* Task brief: Retype every record below exactly as it is written.

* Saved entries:
————
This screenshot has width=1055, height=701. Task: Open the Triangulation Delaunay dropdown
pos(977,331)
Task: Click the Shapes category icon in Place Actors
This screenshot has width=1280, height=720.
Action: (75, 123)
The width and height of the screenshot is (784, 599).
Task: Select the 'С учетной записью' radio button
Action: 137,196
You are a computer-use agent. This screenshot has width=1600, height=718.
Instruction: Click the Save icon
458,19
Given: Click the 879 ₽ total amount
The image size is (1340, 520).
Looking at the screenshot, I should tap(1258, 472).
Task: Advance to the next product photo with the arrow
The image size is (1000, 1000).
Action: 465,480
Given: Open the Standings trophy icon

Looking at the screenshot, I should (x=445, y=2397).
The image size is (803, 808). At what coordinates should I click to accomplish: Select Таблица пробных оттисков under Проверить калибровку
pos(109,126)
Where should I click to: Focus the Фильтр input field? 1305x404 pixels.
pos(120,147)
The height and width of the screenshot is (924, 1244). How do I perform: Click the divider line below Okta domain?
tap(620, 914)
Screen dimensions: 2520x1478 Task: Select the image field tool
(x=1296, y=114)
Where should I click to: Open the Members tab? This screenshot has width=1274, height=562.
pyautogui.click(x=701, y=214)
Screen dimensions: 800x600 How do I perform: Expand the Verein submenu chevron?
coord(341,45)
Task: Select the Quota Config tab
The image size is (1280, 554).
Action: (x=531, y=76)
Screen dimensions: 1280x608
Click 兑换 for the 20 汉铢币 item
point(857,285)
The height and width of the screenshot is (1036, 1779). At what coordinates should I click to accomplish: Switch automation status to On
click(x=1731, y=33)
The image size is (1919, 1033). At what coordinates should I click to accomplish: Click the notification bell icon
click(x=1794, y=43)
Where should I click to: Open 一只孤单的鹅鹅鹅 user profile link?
————
* Reply:
This screenshot has width=1055, height=701. Task: Open the Triangulation Delaunay dropdown
pos(977,331)
Task: Click the Shapes category icon in Place Actors
This screenshot has width=1280, height=720.
Action: (75, 123)
The width and height of the screenshot is (784, 599).
Task: Select the 'С учетной записью' radio button
Action: 137,196
You are a computer-use agent. This screenshot has width=1600, height=718.
Instruction: Click the Save icon
458,19
Given: Click the 879 ₽ total amount
The image size is (1340, 520).
Looking at the screenshot, I should tap(1258, 472).
Task: Advance to the next product photo with the arrow
The image size is (1000, 1000).
Action: 465,480
Given: Open the Standings trophy icon

Looking at the screenshot, I should (x=445, y=2397).
The image size is (803, 808). At what coordinates should I click to accomplish: Select Таблица пробных оттисков under Проверить калибровку
pos(109,126)
Where should I click to: Focus the Фильтр input field? 1305x404 pixels.
pos(120,147)
The height and width of the screenshot is (924, 1244). How do I perform: Click the divider line below Okta domain?
tap(620, 914)
Screen dimensions: 2520x1478 Task: Select the image field tool
(x=1296, y=114)
Where should I click to: Open the Members tab? This screenshot has width=1274, height=562.
pyautogui.click(x=701, y=214)
Screen dimensions: 800x600 How do I perform: Expand the Verein submenu chevron?
coord(341,45)
Task: Select the Quota Config tab
The image size is (1280, 554).
Action: (x=531, y=76)
Screen dimensions: 1280x608
Click 兑换 for the 20 汉铢币 item
point(857,285)
The height and width of the screenshot is (1036, 1779). At what coordinates should I click to accomplish: Switch automation status to On
click(x=1731, y=33)
The image size is (1919, 1033). At what coordinates should I click to accomplish: Click the notification bell icon
click(x=1794, y=43)
Where should I click to: Open 一只孤单的鹅鹅鹅 user profile link?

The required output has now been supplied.